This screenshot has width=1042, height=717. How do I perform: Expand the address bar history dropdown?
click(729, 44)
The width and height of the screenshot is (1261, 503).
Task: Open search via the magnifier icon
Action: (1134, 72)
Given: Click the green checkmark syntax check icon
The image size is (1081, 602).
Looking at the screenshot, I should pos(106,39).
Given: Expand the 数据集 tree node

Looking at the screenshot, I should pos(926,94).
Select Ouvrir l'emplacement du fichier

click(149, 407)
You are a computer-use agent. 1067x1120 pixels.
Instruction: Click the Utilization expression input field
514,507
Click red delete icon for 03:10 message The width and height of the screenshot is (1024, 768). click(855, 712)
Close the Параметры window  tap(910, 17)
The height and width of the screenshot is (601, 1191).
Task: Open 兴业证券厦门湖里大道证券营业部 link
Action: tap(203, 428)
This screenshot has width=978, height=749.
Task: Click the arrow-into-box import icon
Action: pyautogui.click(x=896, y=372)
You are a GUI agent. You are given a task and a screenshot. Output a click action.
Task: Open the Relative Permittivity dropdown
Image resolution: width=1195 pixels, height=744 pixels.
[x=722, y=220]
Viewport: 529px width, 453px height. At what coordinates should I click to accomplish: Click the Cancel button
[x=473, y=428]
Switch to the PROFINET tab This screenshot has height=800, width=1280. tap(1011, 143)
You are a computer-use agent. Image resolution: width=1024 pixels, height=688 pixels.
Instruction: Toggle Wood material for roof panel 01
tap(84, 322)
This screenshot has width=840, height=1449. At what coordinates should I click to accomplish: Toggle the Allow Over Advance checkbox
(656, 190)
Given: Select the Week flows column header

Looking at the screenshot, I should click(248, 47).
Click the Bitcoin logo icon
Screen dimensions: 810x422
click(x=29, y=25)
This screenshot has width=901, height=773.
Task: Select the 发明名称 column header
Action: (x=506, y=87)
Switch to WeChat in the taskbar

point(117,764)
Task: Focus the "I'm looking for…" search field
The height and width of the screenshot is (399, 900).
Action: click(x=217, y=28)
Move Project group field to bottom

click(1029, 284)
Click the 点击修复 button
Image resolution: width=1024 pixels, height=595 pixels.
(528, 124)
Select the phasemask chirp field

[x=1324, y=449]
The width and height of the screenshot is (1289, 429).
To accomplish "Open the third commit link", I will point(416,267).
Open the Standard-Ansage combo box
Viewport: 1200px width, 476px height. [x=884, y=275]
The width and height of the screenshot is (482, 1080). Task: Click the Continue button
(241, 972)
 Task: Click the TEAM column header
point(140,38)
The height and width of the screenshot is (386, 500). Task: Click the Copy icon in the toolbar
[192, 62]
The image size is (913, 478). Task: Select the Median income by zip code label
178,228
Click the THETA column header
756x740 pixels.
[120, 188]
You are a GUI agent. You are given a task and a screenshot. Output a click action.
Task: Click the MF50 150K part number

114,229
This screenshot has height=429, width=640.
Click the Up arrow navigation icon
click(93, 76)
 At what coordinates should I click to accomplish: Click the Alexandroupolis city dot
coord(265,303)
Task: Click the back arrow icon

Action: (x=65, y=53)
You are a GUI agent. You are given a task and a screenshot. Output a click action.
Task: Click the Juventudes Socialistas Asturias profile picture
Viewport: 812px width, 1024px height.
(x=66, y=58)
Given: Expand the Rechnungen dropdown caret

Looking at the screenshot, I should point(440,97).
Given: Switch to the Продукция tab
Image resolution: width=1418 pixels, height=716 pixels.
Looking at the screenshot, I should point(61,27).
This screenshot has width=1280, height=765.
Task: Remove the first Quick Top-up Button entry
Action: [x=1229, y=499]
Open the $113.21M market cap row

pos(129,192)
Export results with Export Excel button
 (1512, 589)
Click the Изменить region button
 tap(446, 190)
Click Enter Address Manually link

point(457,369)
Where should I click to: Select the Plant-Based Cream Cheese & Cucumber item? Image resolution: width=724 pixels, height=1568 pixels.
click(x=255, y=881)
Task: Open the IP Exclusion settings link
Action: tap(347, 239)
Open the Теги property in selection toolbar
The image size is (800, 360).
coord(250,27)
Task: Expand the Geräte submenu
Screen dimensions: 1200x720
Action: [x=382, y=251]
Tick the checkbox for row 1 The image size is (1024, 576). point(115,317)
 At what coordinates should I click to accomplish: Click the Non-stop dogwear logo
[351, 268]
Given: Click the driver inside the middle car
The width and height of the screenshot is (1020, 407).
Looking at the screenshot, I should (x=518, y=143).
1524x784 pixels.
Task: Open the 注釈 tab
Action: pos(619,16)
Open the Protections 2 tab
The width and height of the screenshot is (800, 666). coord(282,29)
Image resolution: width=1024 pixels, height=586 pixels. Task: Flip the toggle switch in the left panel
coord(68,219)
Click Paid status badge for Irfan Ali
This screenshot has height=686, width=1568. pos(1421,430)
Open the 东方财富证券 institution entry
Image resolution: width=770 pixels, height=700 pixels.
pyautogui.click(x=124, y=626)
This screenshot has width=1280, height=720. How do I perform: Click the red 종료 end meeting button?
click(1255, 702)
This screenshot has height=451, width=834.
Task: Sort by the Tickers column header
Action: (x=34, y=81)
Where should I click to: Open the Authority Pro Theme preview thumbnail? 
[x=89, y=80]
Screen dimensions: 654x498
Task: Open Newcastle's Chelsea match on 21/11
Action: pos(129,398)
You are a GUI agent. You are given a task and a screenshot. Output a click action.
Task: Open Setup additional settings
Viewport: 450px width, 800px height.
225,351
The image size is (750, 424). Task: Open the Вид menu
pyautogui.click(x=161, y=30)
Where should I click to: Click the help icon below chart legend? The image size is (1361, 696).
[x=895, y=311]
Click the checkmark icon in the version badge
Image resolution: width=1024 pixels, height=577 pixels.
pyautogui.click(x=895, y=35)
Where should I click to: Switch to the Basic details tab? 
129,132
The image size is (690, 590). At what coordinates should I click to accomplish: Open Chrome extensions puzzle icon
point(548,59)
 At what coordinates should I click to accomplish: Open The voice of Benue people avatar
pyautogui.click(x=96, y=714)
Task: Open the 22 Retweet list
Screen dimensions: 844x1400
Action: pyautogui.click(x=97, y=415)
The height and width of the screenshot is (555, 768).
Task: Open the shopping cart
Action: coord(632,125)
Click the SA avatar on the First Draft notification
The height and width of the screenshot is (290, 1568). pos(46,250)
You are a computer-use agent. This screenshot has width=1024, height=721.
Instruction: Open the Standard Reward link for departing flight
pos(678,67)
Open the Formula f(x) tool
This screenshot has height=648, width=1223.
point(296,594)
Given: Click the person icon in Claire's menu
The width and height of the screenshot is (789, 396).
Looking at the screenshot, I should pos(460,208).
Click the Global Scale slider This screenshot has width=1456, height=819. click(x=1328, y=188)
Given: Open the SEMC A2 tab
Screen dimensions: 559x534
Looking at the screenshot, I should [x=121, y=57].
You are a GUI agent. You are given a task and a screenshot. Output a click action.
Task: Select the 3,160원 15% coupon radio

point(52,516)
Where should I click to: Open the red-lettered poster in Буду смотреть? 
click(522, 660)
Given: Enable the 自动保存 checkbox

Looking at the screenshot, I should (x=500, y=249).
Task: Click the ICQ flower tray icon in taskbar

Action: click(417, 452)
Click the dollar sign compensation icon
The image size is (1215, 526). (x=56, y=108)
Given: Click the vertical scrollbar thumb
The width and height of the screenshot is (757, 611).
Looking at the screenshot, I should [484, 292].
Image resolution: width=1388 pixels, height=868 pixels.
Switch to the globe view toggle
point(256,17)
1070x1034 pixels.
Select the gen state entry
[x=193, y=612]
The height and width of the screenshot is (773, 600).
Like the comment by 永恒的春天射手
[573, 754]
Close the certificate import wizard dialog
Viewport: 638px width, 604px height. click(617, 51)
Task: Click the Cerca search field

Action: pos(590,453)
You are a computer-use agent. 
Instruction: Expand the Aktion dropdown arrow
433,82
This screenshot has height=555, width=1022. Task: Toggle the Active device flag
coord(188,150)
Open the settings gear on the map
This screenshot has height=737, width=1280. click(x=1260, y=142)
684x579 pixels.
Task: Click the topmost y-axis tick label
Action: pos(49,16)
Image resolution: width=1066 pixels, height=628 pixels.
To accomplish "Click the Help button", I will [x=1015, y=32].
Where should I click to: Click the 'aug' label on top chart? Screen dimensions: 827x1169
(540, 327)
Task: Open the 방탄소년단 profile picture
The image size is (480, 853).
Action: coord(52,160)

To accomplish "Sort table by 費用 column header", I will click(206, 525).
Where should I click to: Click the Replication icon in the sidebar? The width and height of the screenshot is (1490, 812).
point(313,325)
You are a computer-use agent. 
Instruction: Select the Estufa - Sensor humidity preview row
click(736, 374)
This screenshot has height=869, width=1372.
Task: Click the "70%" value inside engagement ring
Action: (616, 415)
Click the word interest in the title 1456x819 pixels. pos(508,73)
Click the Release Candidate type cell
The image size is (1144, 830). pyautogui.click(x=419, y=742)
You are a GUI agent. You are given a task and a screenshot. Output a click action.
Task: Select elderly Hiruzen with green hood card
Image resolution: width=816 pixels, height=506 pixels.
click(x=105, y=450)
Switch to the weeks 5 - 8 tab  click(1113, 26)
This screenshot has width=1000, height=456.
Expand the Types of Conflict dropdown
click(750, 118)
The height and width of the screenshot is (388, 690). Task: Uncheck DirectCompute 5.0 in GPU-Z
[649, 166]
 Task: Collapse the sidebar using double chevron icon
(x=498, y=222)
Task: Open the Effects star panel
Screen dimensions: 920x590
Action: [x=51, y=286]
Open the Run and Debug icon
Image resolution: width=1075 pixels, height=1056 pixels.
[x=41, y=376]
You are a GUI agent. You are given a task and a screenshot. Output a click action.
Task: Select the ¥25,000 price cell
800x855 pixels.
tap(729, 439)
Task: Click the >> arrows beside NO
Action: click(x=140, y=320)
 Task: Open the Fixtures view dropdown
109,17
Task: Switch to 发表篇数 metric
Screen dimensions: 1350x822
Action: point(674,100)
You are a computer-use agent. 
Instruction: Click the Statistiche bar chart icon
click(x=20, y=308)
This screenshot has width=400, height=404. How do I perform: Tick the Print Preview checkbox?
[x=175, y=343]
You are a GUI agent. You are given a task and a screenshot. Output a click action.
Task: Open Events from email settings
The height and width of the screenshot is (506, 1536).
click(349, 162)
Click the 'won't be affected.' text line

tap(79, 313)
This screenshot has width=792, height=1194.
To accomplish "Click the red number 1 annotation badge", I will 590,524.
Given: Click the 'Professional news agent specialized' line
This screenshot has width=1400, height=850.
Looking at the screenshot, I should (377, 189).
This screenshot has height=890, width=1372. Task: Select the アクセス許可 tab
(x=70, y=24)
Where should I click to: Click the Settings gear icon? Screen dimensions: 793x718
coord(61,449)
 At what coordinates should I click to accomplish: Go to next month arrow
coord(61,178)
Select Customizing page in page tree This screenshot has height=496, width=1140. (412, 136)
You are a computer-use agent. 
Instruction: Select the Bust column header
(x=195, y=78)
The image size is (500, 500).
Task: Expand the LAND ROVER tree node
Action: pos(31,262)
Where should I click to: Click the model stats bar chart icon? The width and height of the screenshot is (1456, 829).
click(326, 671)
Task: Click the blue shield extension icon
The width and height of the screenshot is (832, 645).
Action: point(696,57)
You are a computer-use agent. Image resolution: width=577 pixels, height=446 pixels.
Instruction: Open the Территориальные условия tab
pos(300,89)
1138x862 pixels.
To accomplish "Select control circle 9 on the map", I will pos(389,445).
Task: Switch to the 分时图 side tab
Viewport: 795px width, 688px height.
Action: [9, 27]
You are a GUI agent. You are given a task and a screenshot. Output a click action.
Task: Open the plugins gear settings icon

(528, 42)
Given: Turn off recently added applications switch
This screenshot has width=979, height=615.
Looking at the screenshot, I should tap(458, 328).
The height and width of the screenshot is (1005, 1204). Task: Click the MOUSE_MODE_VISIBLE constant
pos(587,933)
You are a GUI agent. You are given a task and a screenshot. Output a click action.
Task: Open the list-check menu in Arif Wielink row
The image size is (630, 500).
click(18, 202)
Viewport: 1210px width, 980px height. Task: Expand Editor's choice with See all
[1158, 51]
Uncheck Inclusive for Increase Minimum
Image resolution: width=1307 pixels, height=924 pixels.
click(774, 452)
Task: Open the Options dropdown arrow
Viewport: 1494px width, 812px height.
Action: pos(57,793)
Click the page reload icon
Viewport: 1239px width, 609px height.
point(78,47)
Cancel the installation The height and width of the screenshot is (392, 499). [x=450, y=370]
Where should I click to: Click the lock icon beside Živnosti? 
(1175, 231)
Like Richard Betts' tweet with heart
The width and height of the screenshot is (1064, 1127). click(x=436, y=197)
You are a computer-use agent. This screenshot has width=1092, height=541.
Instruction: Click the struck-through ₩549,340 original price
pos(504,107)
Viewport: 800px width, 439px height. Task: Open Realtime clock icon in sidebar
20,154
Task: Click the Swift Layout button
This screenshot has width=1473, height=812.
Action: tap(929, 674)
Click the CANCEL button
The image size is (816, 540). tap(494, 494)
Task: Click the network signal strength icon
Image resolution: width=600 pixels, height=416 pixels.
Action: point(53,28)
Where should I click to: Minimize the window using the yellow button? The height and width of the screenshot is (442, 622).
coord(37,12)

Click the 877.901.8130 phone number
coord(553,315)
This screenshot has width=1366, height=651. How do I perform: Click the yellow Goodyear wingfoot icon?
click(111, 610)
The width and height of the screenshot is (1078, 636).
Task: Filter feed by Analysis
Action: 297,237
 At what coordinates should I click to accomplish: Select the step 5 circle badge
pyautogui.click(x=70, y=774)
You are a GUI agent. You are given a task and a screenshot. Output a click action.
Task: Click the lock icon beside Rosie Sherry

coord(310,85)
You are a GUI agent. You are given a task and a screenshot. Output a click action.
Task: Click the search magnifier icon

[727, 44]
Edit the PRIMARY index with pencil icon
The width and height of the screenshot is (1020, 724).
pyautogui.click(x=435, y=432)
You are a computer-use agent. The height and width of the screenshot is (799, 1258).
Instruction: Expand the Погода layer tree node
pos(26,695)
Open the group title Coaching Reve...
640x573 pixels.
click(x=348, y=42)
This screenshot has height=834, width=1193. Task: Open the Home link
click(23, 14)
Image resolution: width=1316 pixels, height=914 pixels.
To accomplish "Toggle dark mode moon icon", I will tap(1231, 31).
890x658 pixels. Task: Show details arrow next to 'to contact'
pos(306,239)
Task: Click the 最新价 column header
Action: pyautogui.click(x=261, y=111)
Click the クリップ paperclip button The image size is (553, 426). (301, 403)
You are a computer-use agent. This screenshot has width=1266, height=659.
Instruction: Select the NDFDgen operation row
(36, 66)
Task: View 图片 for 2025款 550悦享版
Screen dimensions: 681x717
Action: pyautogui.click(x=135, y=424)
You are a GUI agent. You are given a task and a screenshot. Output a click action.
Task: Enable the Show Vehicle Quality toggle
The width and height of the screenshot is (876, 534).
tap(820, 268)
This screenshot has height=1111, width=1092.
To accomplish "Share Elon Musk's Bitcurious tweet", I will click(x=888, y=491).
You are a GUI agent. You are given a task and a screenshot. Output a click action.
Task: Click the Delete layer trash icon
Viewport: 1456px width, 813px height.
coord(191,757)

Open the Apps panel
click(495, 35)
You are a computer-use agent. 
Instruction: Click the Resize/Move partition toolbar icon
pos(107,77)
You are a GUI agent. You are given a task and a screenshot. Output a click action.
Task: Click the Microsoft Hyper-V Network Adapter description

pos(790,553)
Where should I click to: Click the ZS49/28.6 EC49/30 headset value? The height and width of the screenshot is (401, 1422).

## [Your instructions]
Only the lines from the start of the material through the line containing "Click red delete" should be repeated, and they should be repeated exactly.

## [Result below]
This screenshot has width=1042, height=717. How do I perform: Expand the address bar history dropdown?
click(729, 44)
The width and height of the screenshot is (1261, 503).
Task: Open search via the magnifier icon
Action: (1134, 72)
Given: Click the green checkmark syntax check icon
The image size is (1081, 602).
Looking at the screenshot, I should pos(106,39).
Given: Expand the 数据集 tree node

Looking at the screenshot, I should pos(926,94).
Select Ouvrir l'emplacement du fichier

click(149, 407)
You are a computer-use agent. 1067x1120 pixels.
Instruction: Click the Utilization expression input field
514,507
Click red delete icon for 03:10 message The width and height of the screenshot is (1024, 768). click(855, 712)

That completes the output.